Archived Message Board
Spouse/Partner Caregiver Forum
we aren't married
quote:Originally posted by loveiswhatlasts:I hear how it makes sense to leave especially when he won't marry me. He won't even tell his kids that we have a lifetime commitment because he's still seeing other women and doesn't want to get in trouble. But how do you just leave someone you really love, who needs you? I can't do it even when I make the argument to myself that if he won't marry me, and he won't, I'm making a big mistake by staying, and if I'm going to leave I'd better do it now so he has time to fill the hole I'd leave. Even though he's being a jerk right now and taking me for granted, it would devastate him. Meanwhile, I'm fairly devastated myself.
quote:Originally posted by biccoastal:Absolutely. No judgment. For what it is worth, our first diagnosis was delivered by a team of physician and social worker. The social worker assumed without asking that I would divorce my husband. We'd been together 10 years then. In her experience, she said, it was rare for a relationship to withstand the challenges of dementia unless - pre-diagnosis - the couple had a history of a long and happy marriage and a deep network of friends and family.

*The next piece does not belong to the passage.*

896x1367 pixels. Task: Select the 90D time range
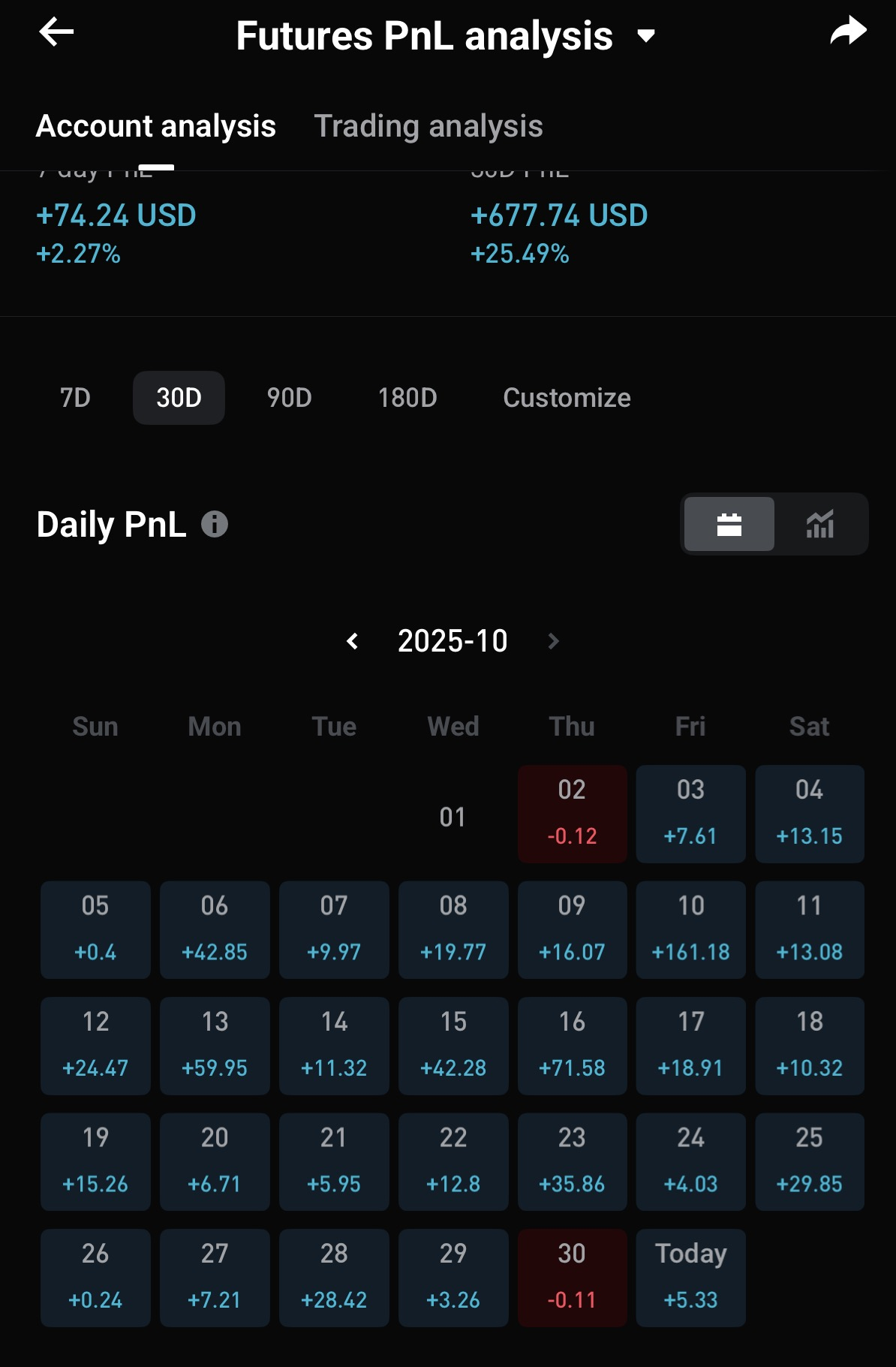(289, 398)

She also said it was a service to the patient and the patient's family for the younger newer spouse to leave as soon as practical so the patient could move and adjust while still competent.

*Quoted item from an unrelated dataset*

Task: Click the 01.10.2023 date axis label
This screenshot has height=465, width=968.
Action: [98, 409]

quote:Let me get this straight.You have a man who cheats on you, won't tell his family about you, won't marry you, but thinks it's okay for you to be his nurse maid for free for his long term terminal illness.How special is that?!?!Don't walk, RUN to a therapist immediately and figure out why in the world you would even consider an offer like this for 2 seconds before you ran screaming for the hills.

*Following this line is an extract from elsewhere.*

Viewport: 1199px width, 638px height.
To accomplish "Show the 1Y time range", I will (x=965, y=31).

quote:Originally posted by loveiswhatlasts:I spent last night crying uncontrollably. the MCI diagnosis was from the best Alzheimer's doctor at Emory. He had an MRI that showed shrinkage of the hippocampus (I think that's what it was), the part of the brain that deals with short-term memory. we are going to Mayo to do some brain imaging that's currently in clinical trials, but they put some sort of dye in the brain and they can tell how much plaque is in it. They asked him if he wanted to know whether he was going to get AD, and he reluctantly said yes. They said they will know with a large degree of certainty because really, if he has the plaque, he already has AD.